WHAT YOU HAVE TO DO:
State how many lines in the rows below contain the string "height", with case counting, and reply with only that number.

INPUT MATERIAL:
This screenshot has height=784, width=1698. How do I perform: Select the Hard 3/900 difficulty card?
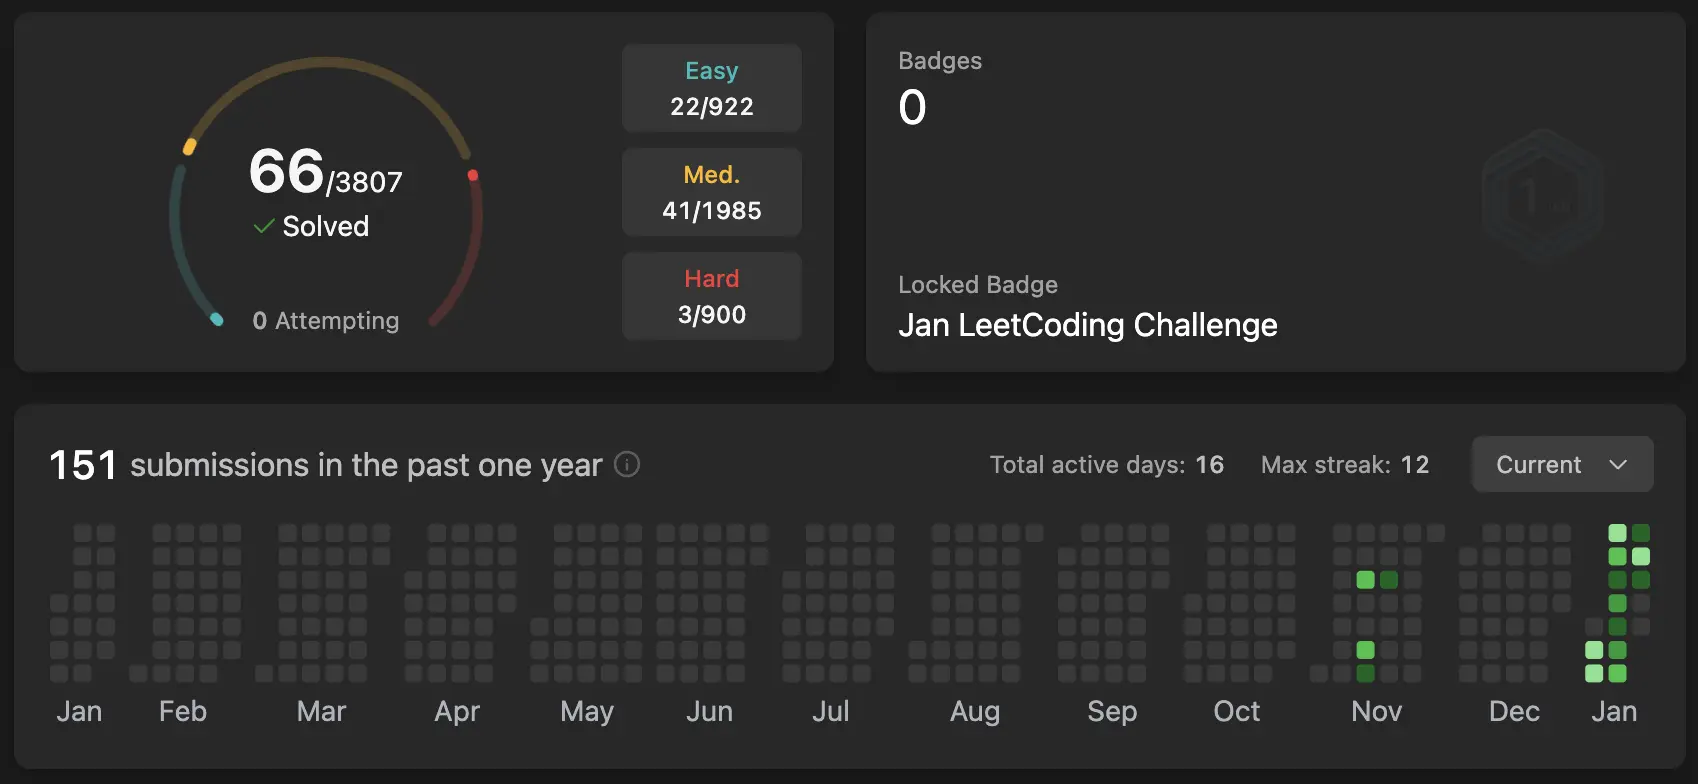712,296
==
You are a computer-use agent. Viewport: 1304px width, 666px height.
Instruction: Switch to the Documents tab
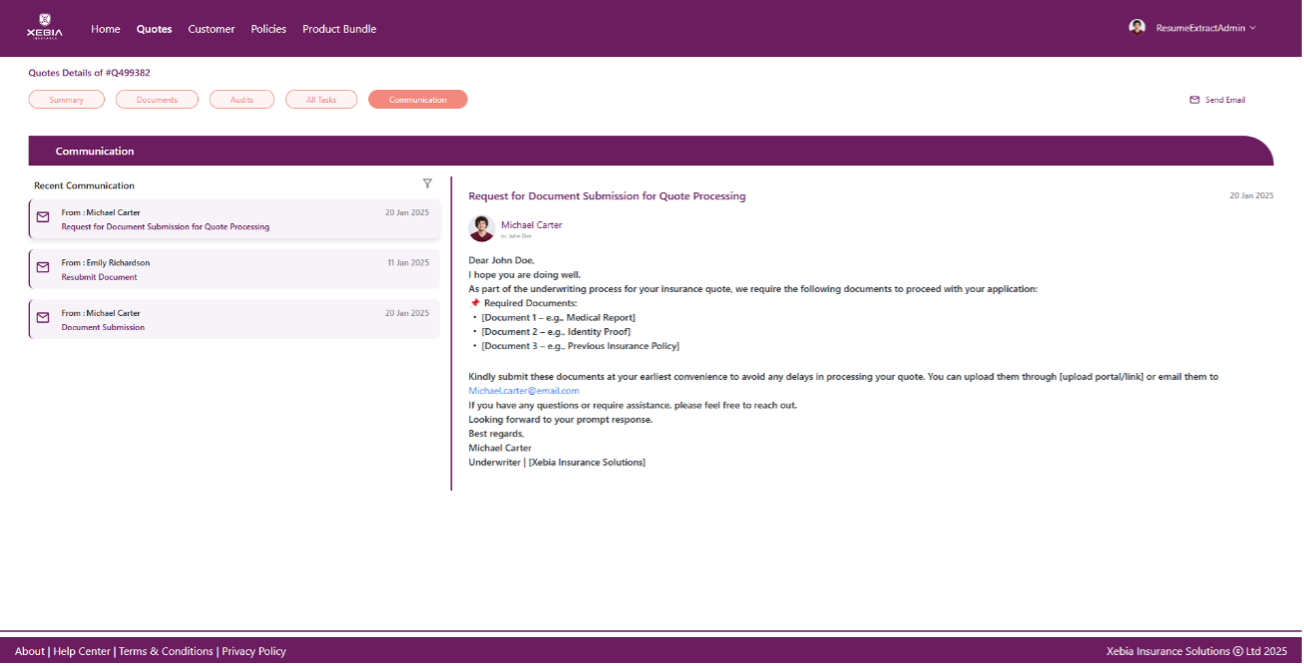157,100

ANSWER FOR THE TASK:
2